After all, Chipotle is a for profit business and can’t be selling burritos online for deep losses while the delivery companies financially clean up.
“It’s no surprise that delivery comes with an added cost. Our belief has been that’s a premium experience from a convenience standpoint. We want to make sure that channel covers the cost — we raised the prices 13% in our app [in the fourth quarter],” Chipotle CFO Jack Hartung told Yahoo Finance Live. “We also lowered them before the pandemic, we were charging a $3 delivery fee, we lowered that to $1. If you were ordering in the app prior to the pandemic and now you’re ordering delivery through the app, the increase is 2% to 3%. The 13% increase all it does is allow us to cover most of our cost in delivery.”
Chipotle says it hasn’t seen much resistance to the higher online prices. Hartung fancies Chipotle will continue to toil around with online pricing.

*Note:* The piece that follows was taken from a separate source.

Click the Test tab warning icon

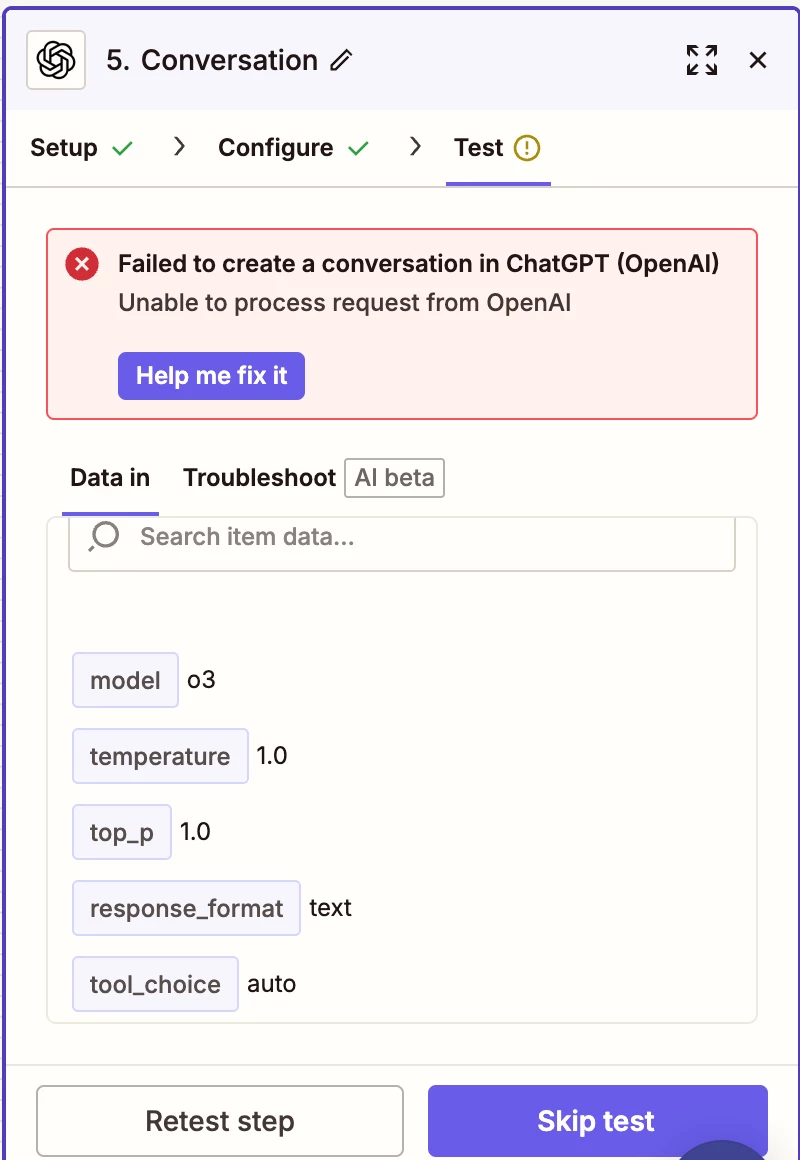click(x=527, y=148)
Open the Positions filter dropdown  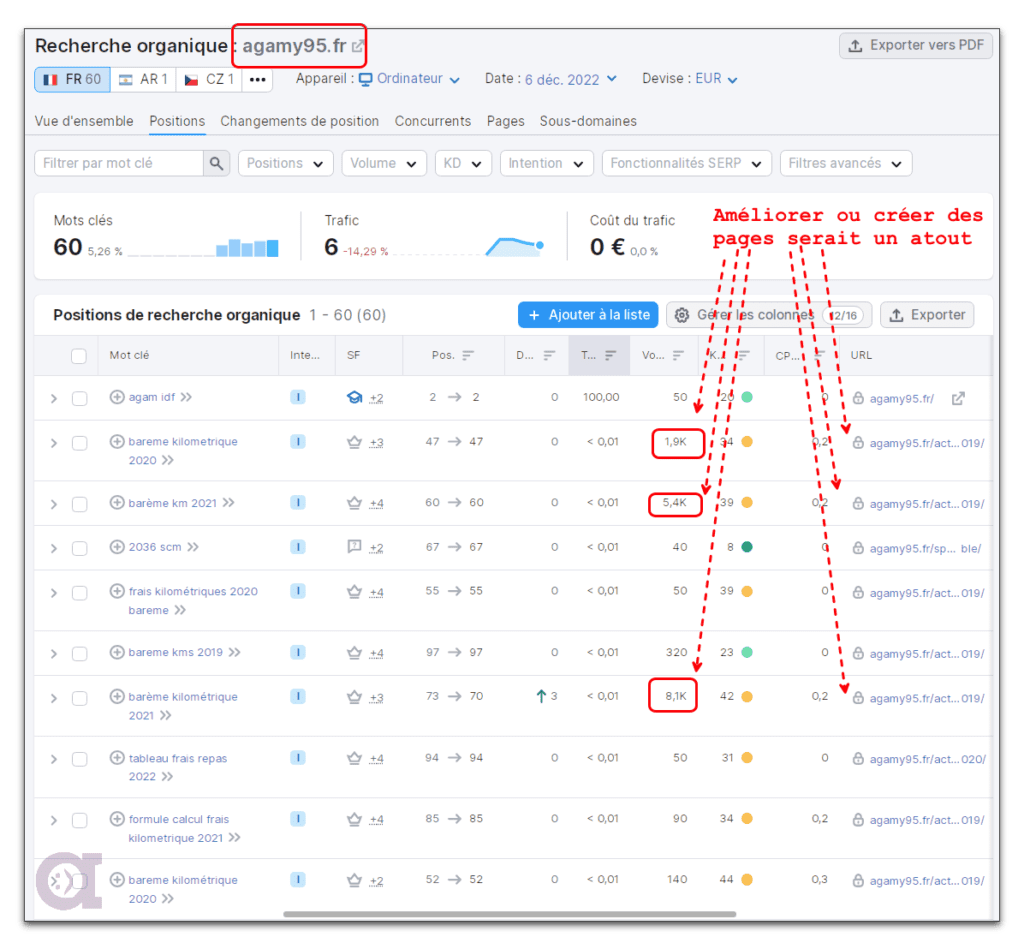coord(285,163)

“In terms of pricing, I think in the delivery channel there is additional pricing potential there. We found that when people decide they want that channel they’re willing to pay a higher price. I don’t think we have reached the limit there. We’ll continue to experiment. We’re not going to go crazy on pricing because we think we can. We’ll try to understand when and where customers want that channel and how much they are willing to pay and we will act accordingly,” explained Hartung.

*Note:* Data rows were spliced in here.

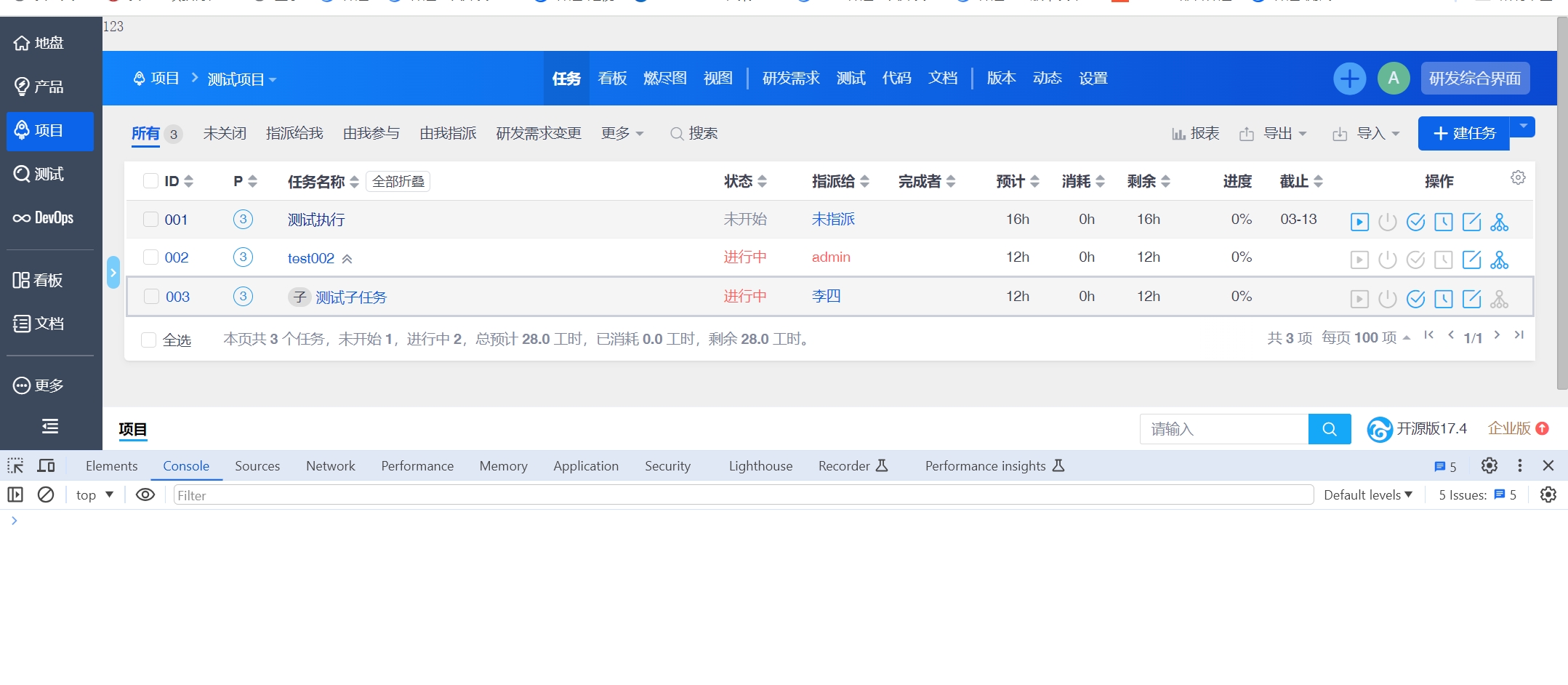Clear the console with the DevTools clear icon
The image size is (1568, 685).
coord(46,494)
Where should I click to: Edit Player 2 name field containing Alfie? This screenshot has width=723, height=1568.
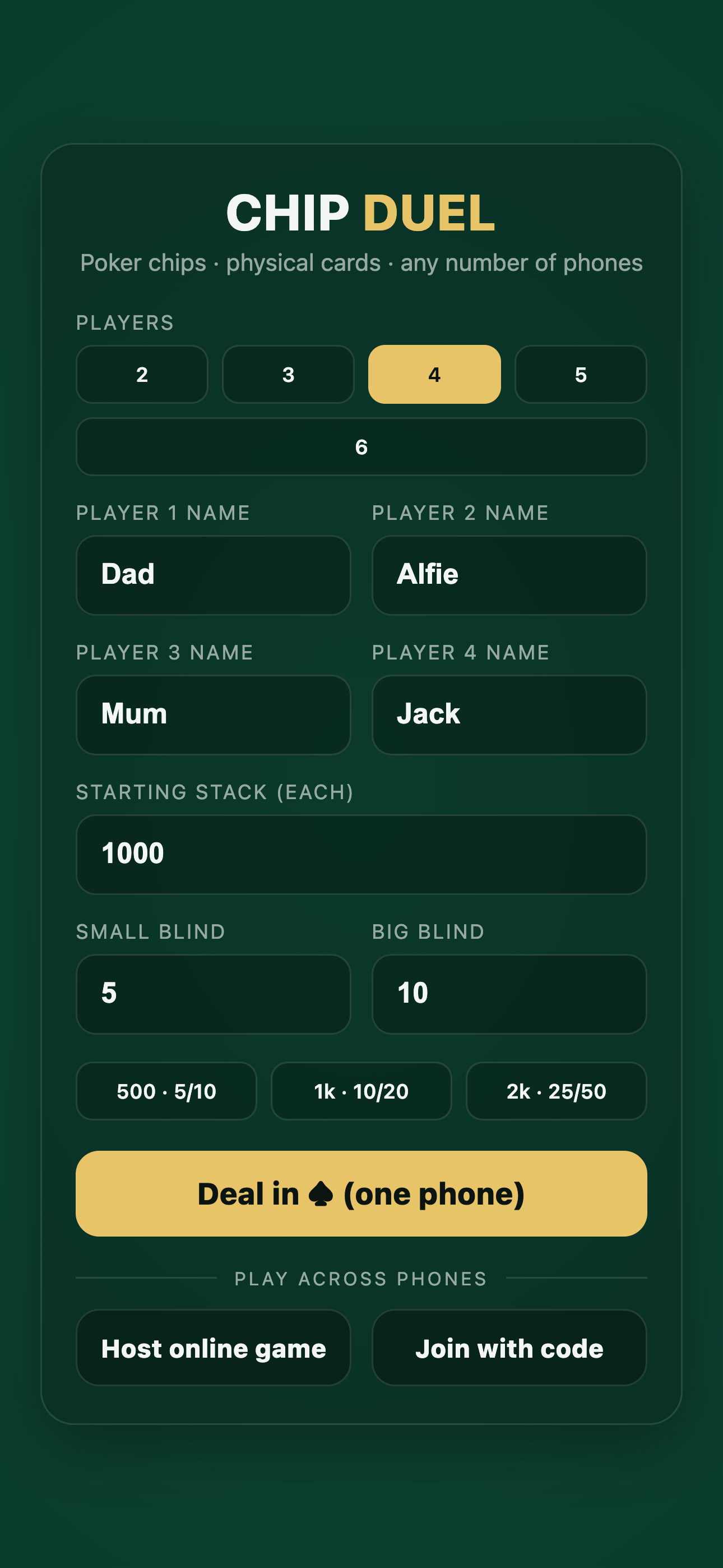[509, 575]
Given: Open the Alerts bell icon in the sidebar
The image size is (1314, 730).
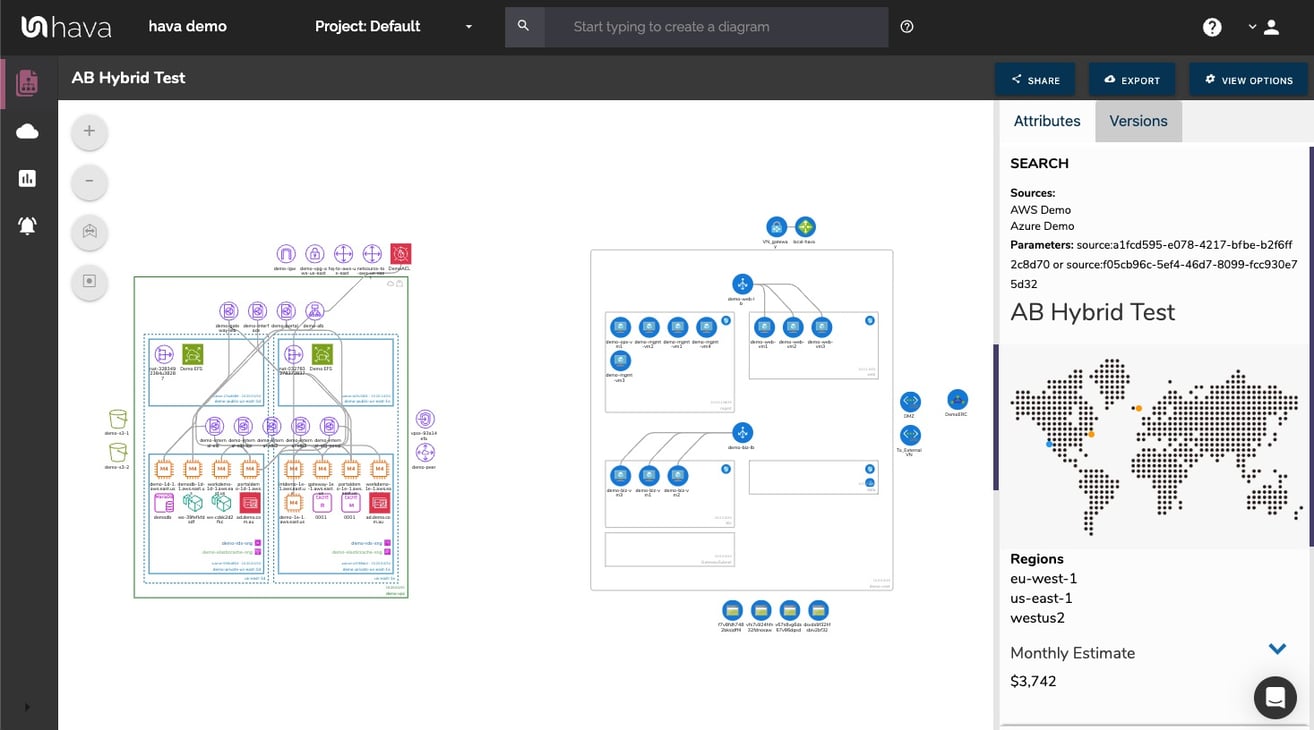Looking at the screenshot, I should [27, 225].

Chipotle’s online business has surged during the pandemic with many restaurant interiors closed or operating under reduced capacity. The company’s online sales skyrocketed 174.1% year-over-year to $2.8 billion in 2020, comprising 46% of Chipotle’s annual business. Fourth quarter online sales rose 177.2%.
That type of growth makes it critical that Chipotle also focuses on online profitability, not unlike most bricks and mortar retailers.
Despite the heady digital growth in the fourth quarter, Chipotle’s shares fell slightly in Wednesday trading as it fell short of analyst profit forecasts due mostly to higher operating costs. Chipotle’s same-store sales in the fourth quarter rose 5.7%. In January, Chipotle’s same-store sales increased 11%.
“Chipotle remains a premium brand with strong digital/off-premise business helping it manage through the current environment better than most with continued unit growth in mid-single digit percentage range (70%+ Chipotlanes in '21), but we think much of this is already reflected in the stock,’ said Jefferies restaurant analyst Andy Barish in a note.